Our Daily Bread is based on one such project with a host of men utilizing some vacant, barren land for sustenance. There is a sense the topic was too down to earth for a big studio — at least in the midst of the depression — so Vidor took on the expenses himself because he felt strongly enough about the material.

It’s a  story of hope burgeoning out of the pits of the depression. This is the key. We are used to stories of degradation and hardship in the throes of the 1930s because this was human reality. But King Vidor promotes a story that while acknowledging the headlines, hones in on a nugget of encouragement — a reminder of the indefatigable flame of the human spirit.

John and Mary Sims (Tom Keene and Karen Morley) are like so many other folks, they’re falling behind on rent, work is scarce, and they barely survive by hocking their possessions.

It might be easy to forget that the names of our two protagonists in this picture are plucked out of The Crowd — King Vidor’s magnum opus about the American way of life. The fact that two new actors don the roles feels mostly inconsequential because they are only symbols of the human experience — stand-ins for us all — and thus anyone who is genuine and honest is fit to play them. Surely we can relate.

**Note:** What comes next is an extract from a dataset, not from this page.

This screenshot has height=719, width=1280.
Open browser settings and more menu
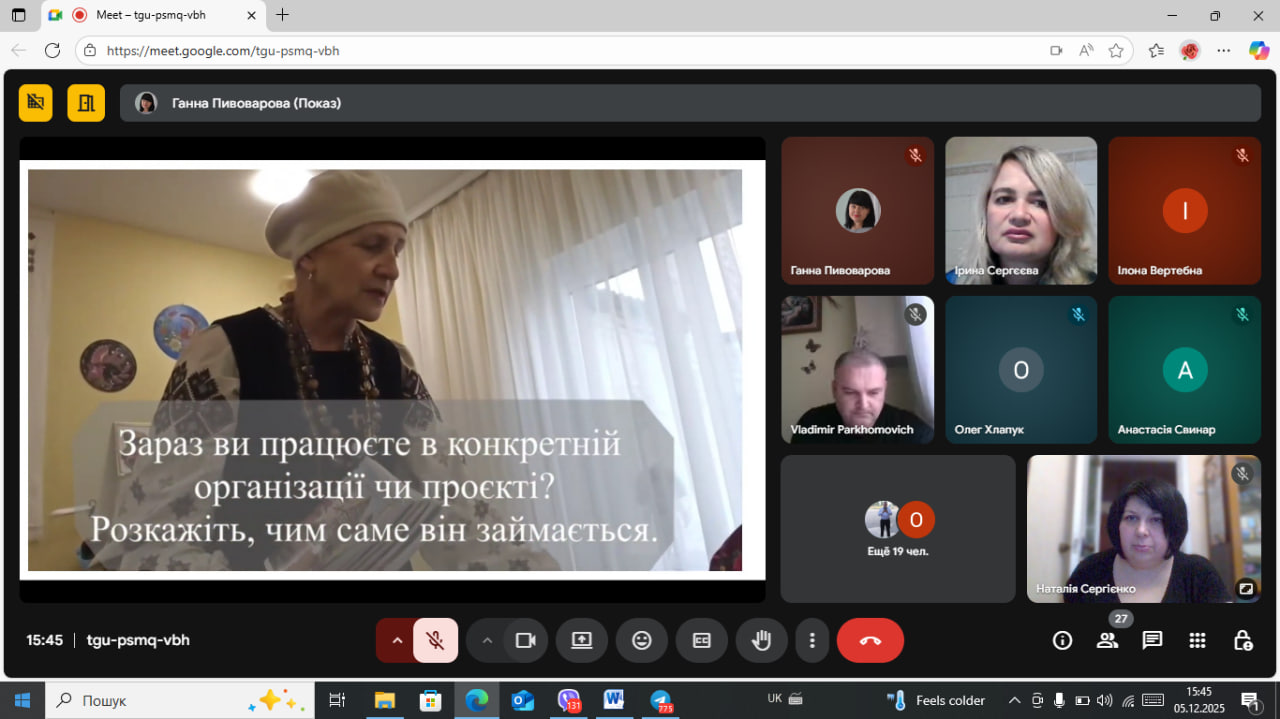tap(1223, 50)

It’s true Tom Keene and Karen Morley are not altogether well-remembered today. They aren’t electric talents, but she is wholesome (consider this interview), and he is exuberant bursting with new ideas. They set up camp in the dilapidated home on the fallow ground armed with their eagerness. By itself, it seems foolhardy.

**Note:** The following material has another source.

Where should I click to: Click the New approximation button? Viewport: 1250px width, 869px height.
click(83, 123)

However, John is soon joined by a passerby — a Swedish farmer (John Qualen) who knows how to raise crops and more men soon follow from all sorts of trades and backgrounds. They too want a second chance and an opportunity to prove their usefulness.

Although a stirring speech about John Smith and the Mayflower doesn’t play as compelling now, nevertheless, their de facto leader urges them to help themselves by helping others, and they need no further encouragement.

In the ensuing days, the able-bodied men hitch plows up to every conceivable contraption imaginable as they get to work. They become a bustling colony of industry made up of idyllic shanty houses. Best of all, they’re in it together.

As they gain traction, the movie is pregnant with these heart-rendering vignettes leaping to mind one after another. Upon the first sign of a harvest, they celebrate with hands raised aloft and knees bowed as the preacher among them thanks the good Lord for this bounty.

Then, the most formidable and brusque member of the commune — a wanted criminal, nevertheless is beholden to a higher form of justice, sticking out for his fellow man. He goes so far as to turn himself in so the reward money can be used to stock up on much-needed provisions until the first crop can be harvested. He’s yet another noble man who has the good of the whole in mind.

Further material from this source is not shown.